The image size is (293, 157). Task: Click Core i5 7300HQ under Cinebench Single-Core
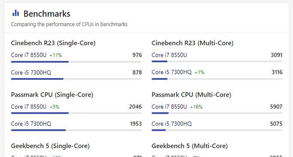[31, 72]
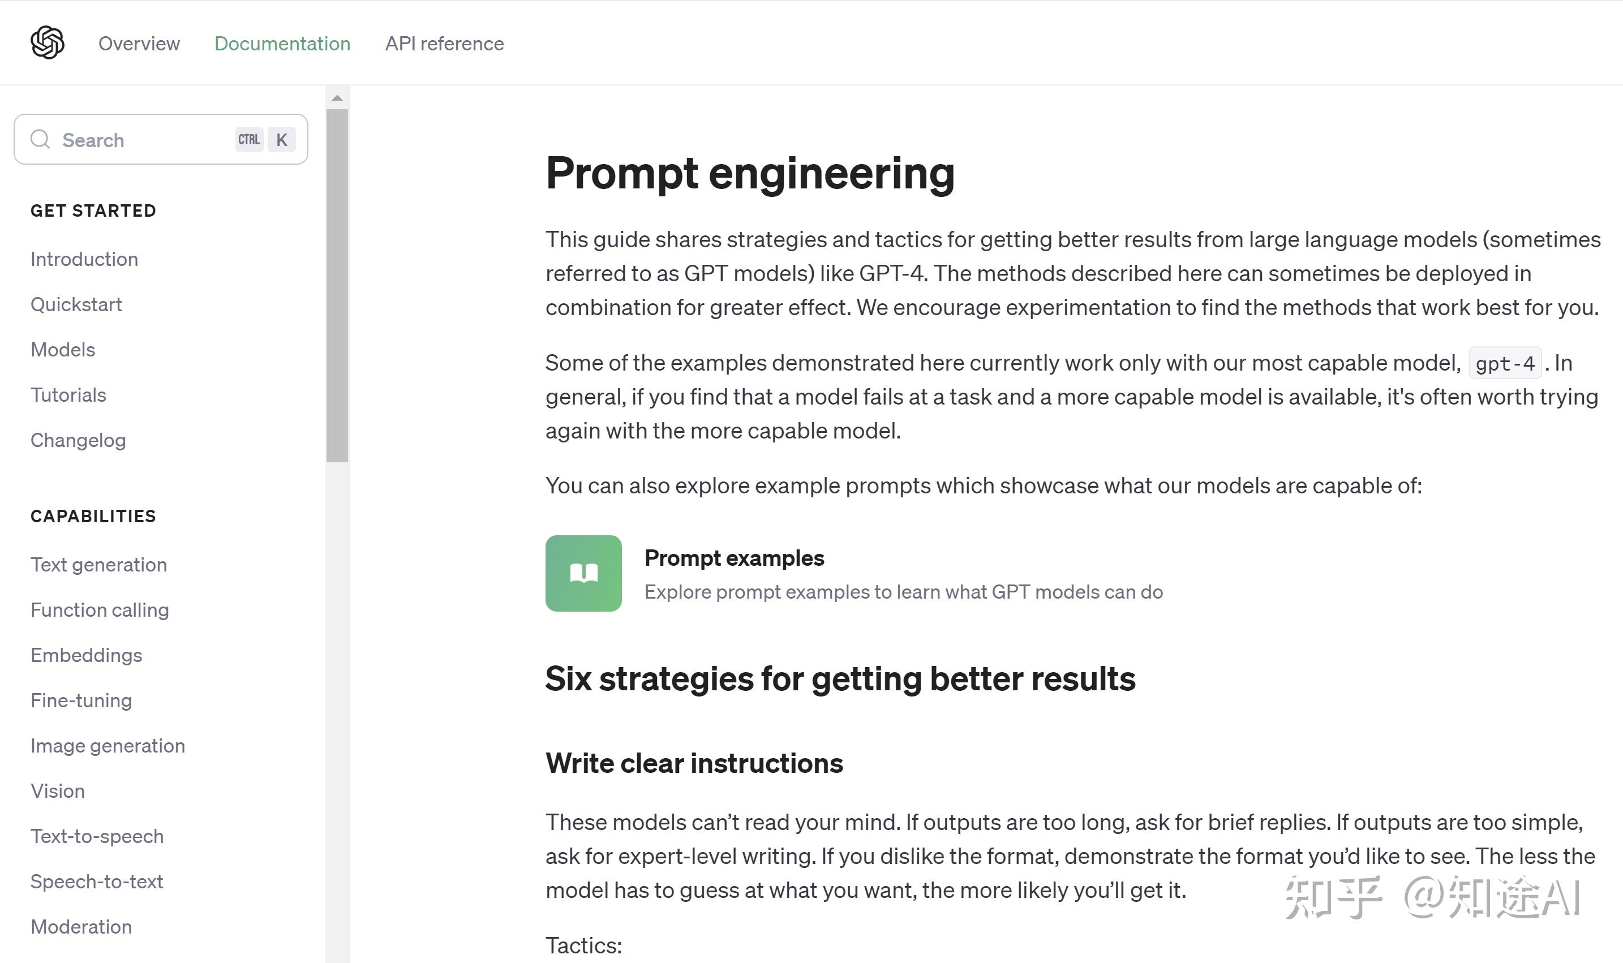Image resolution: width=1623 pixels, height=963 pixels.
Task: Click the sidebar scroll up arrow
Action: 337,98
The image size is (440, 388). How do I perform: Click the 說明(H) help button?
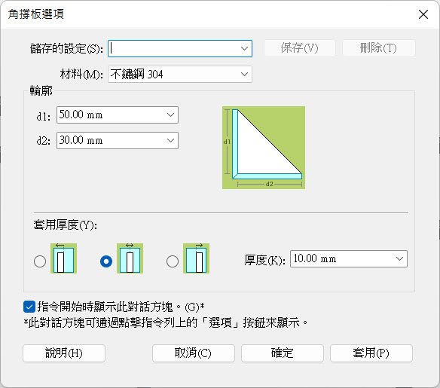[x=64, y=353]
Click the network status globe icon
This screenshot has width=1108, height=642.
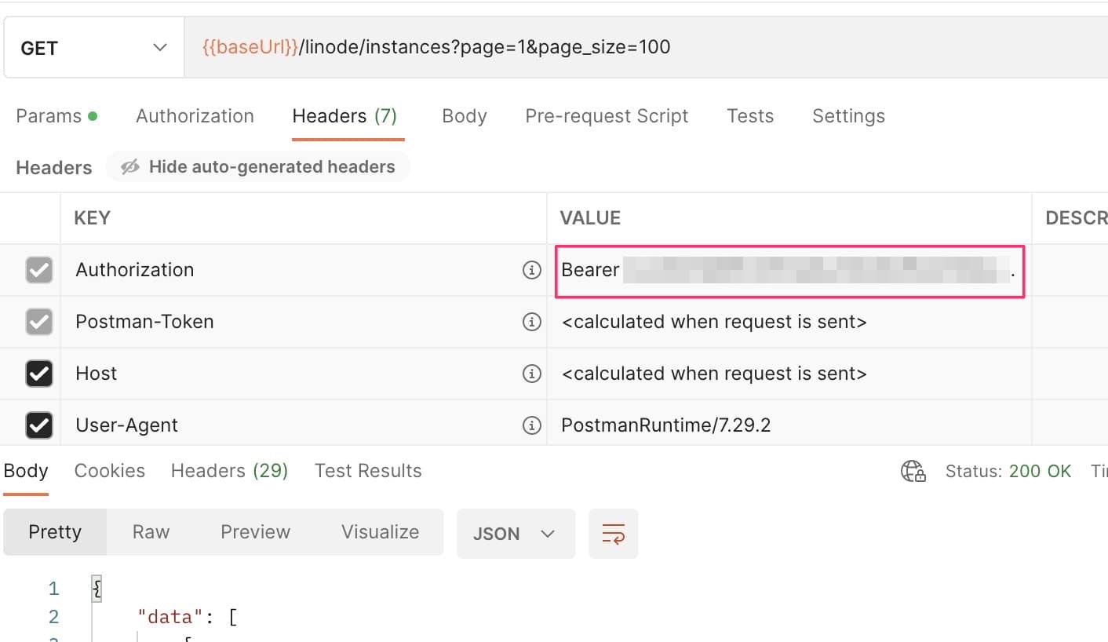tap(913, 471)
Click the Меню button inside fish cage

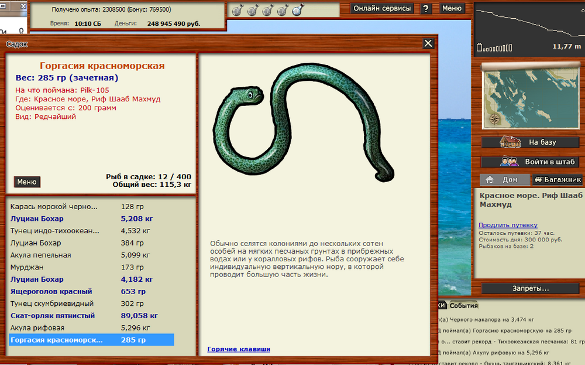27,182
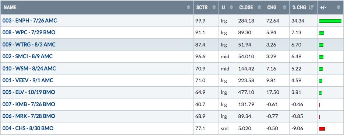Screen dimensions: 344x135
Task: Sort table by NAME column arrows
Action: click(188, 7)
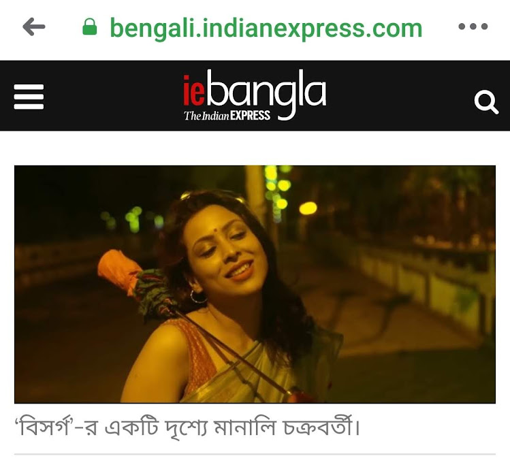View site security via the green padlock
The width and height of the screenshot is (510, 471).
pos(89,27)
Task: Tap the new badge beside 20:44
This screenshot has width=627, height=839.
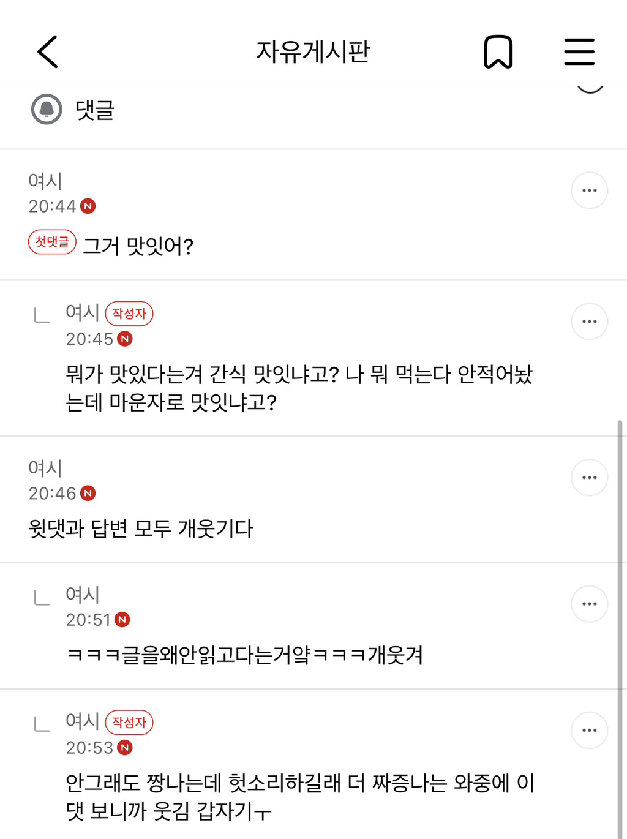Action: (x=88, y=206)
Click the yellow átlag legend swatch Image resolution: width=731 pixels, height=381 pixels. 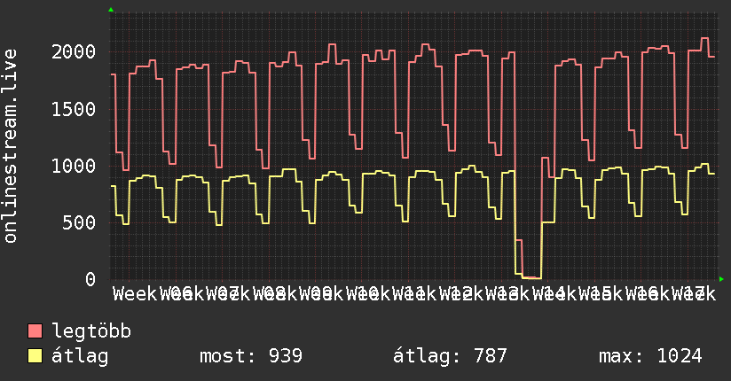pyautogui.click(x=35, y=356)
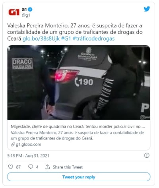Open tweet info circle icon
Viewport: 159px width, 188px height.
pyautogui.click(x=147, y=155)

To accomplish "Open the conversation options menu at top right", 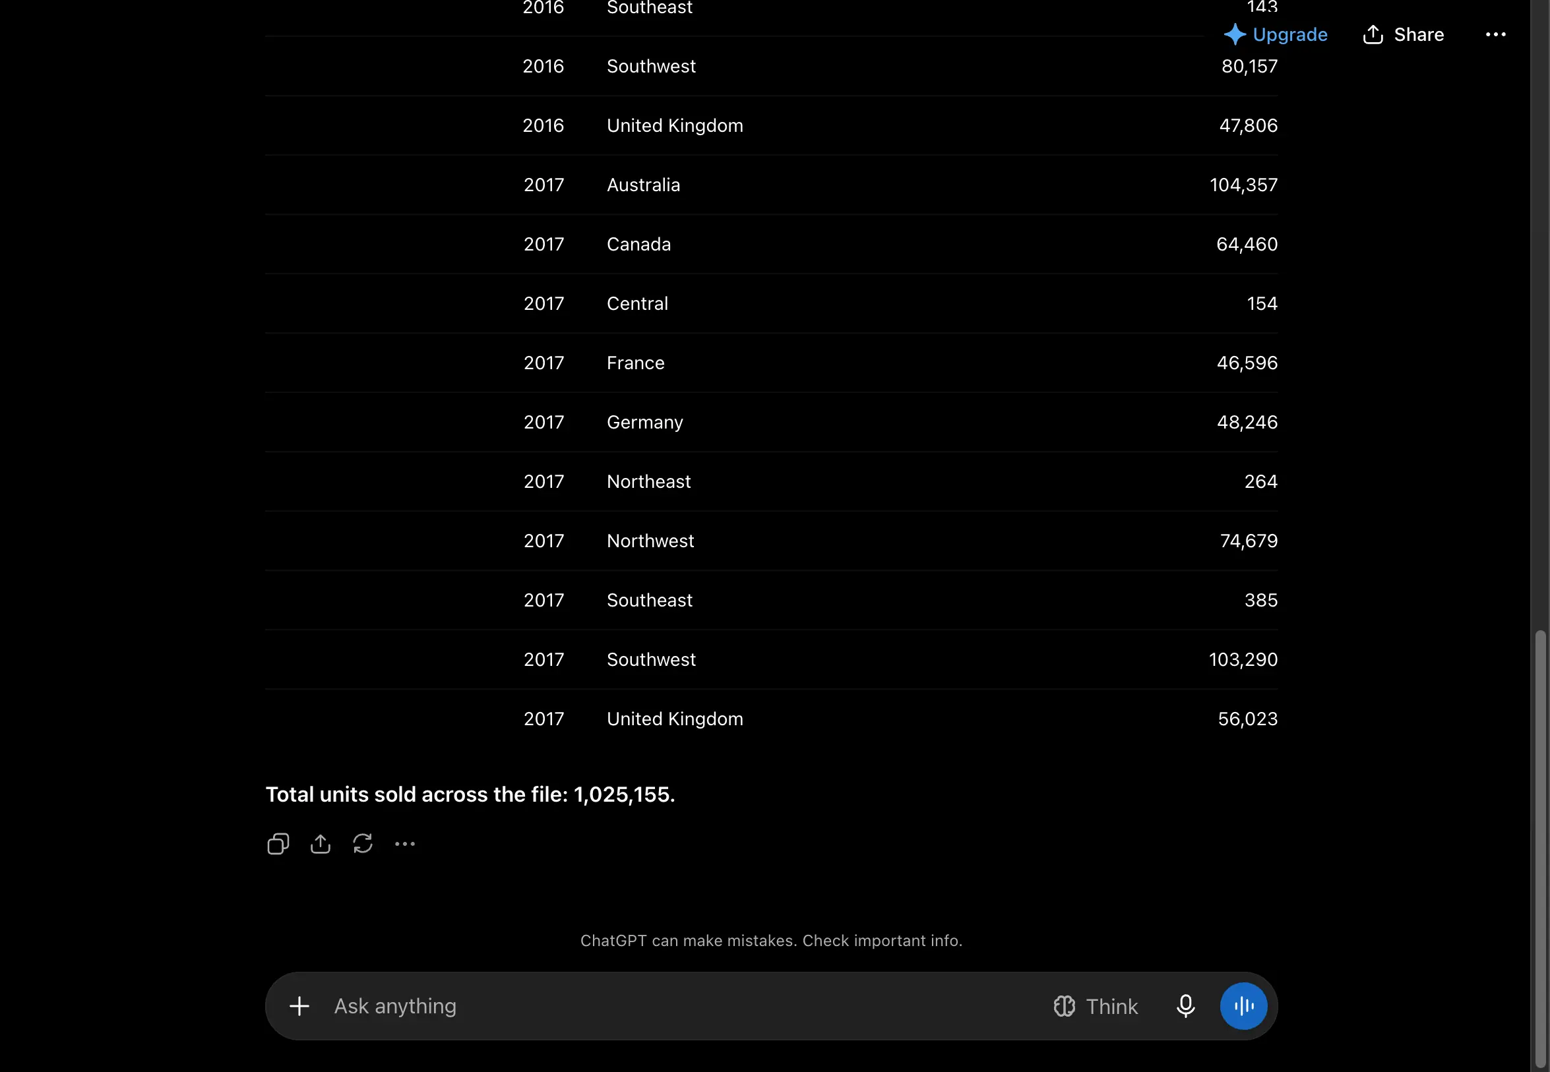I will tap(1495, 34).

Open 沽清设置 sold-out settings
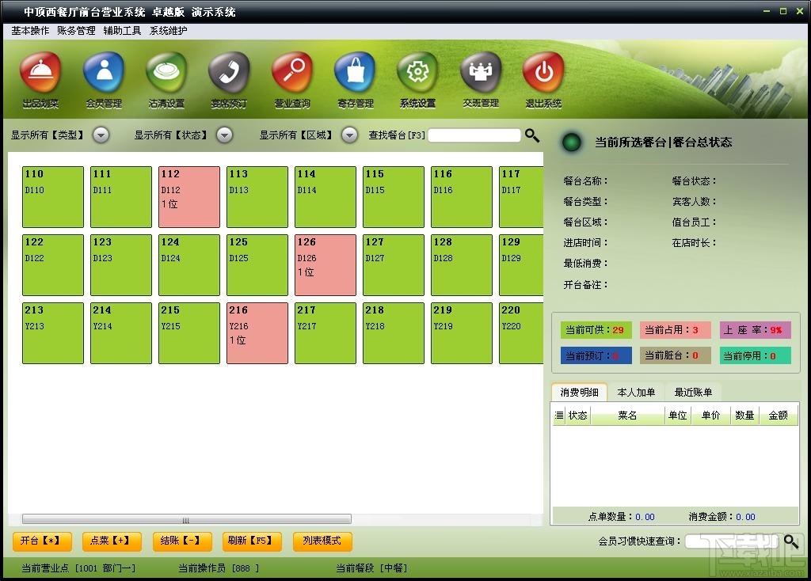(166, 75)
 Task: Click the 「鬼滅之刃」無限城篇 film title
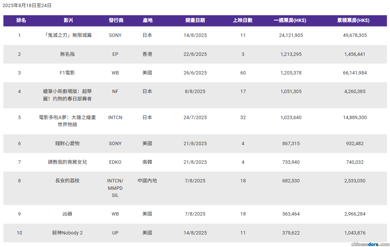[x=68, y=35]
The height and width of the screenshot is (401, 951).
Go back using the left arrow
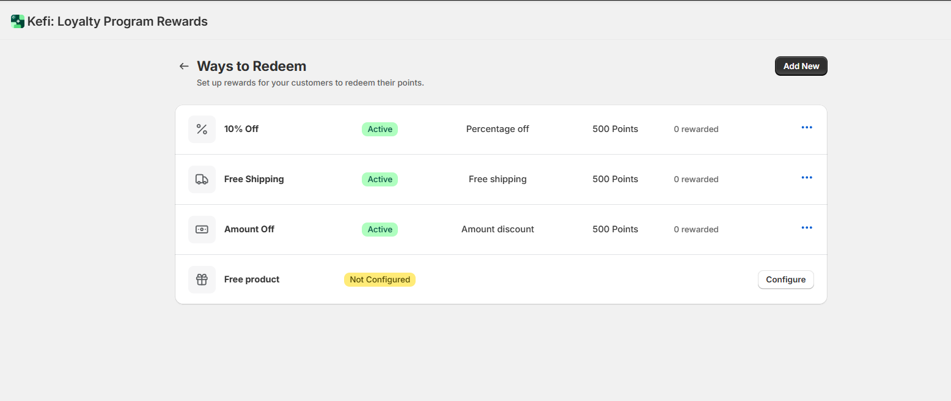coord(184,66)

^^^^^^^^

## [HOW TO COMPLETE THIS TASK]
Ignoring the pictures, write out word for word the lines from the line containing "Open 沽清设置 sold-out settings" through the end of the material above.

## [SOLUTION]
Open 沽清设置 sold-out settings
(166, 75)
 Task: Click the 「鬼滅之刃」無限城篇 film title
[x=68, y=35]
The height and width of the screenshot is (401, 951).
Go back using the left arrow
coord(184,66)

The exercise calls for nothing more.